Swans are revered for their grace and beauty. With significant figures in mythology and art, it can be hard to know what is true and what is fiction when it comes to swans.
Swans are large, water birds. It makes sense that they wouldn’t be able to fly. Yet, they are related to ducks and geese, which do fly. So, what is the truth? Can swans fly? Keep reading for the science expert’s answer.
Do Swans Fly?
Yes! Though there are differences in ability and occasions they fly, all swan species are capable of flight.
The biggest members of the waterfowl family, Anatidae, swans are among the largest and heaviest flying birds, measuring up to 64” with weights up to 26 pounds. Even with their size, swans are as graceful in the air as they are on the water. Some swans, like Mute swans, even use their wings as sails in behavior that resembles windsurfing.
How Swans Fly
In flight, swans glide regally and move through the air with slow wingbeats. On the water, swans swim with their necks in an S-curve. While flying, swans typically stretch their necks out straight.
Some swans, such as the Trumpeter Swan, exhibit behaviors that are often telltale signs they are getting ready to take off. Head-bobbing, increased activity, agitation, and vocalizations indicate they are prepared to move on. In the case of sudden danger or fright, they will usually not show these behaviors.
Swans have an average flying speed of 20-30 miles per hour. Most swans fly between 2,000 and 4,000 feet over land, while some species can reach heights of 6,000 to 8,000 feet. Swans can fly thousands of kilometers a year depending on a specific species’ migration habits.
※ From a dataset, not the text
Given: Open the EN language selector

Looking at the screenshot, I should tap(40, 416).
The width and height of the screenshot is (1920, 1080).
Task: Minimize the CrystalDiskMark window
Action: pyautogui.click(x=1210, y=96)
Bodies Designed for Flight
Many qualities that make swans such excellent swimmers also contribute to their impressive speeds and endurance in the air.
Swans have strong, hollow bones that help them move fast in the air or water. Rather than teeth and a heavy jaw, swans have an organ called a gizzard, which does all the grinding and chewing of their food at a fraction of the weight.
Their feathers are designed to provide flight control and friction in the air. With 25,000 feathers on average that grow in specific patterns called feather tracks, swans have excellent resistance against air.
A swan’s respiratory system allows them to breathe ten times faster than mammals, so they have the right amount of oxygen to keep their muscles functioning in the air.
Cygnets or young swans can typically fly around 12 weeks old or somewhere before 3 to 4 months after hatching, once their chest muscles and flight feathers are strong enough. They will begin with short practice flights with their parents.
When and Why Swans Fly
All swans are capable of flight, but not as swans migrate. Swans fly to relocate for warmer temperatures, food, and breeding.
Some swans, like the black swan, don’t migrate but are nomadic. So, while they don’t travel long distances following favorable weather, they will move further inland or to another location in their general area for better weather or feeding conditions.
Migratory swans migrate during winter for warmer temperatures and then migrate back for summer. They can fly long distances, up to twelve hours a day, toward a better place to live, feed, and breed.
When flying in groups, swans fly in flocks in a diagonal line or V formation. In these aerodynamic patterns, the lead swan flying in front of the formation pushes through the air, guiding the swans behind them and making their flight easier. When the lead swan becomes tired, another takes its place.
Migrating flocks of swans can include mated pairs, juveniles, and single swans. Flocks of migrating Trumpeter swans are usually made up of small family groups of a few pairs of mated swans and they’re young, around 25 birds, while a flock of migrating Tundra swans can include about 100 birds.
Swans and Flight
Even though swans are large water birds, scientists agree they are designed for flight and for the advantages of flight, migration, and the ability to go wherever they need for optimal resources and conditions for reproduction and survival.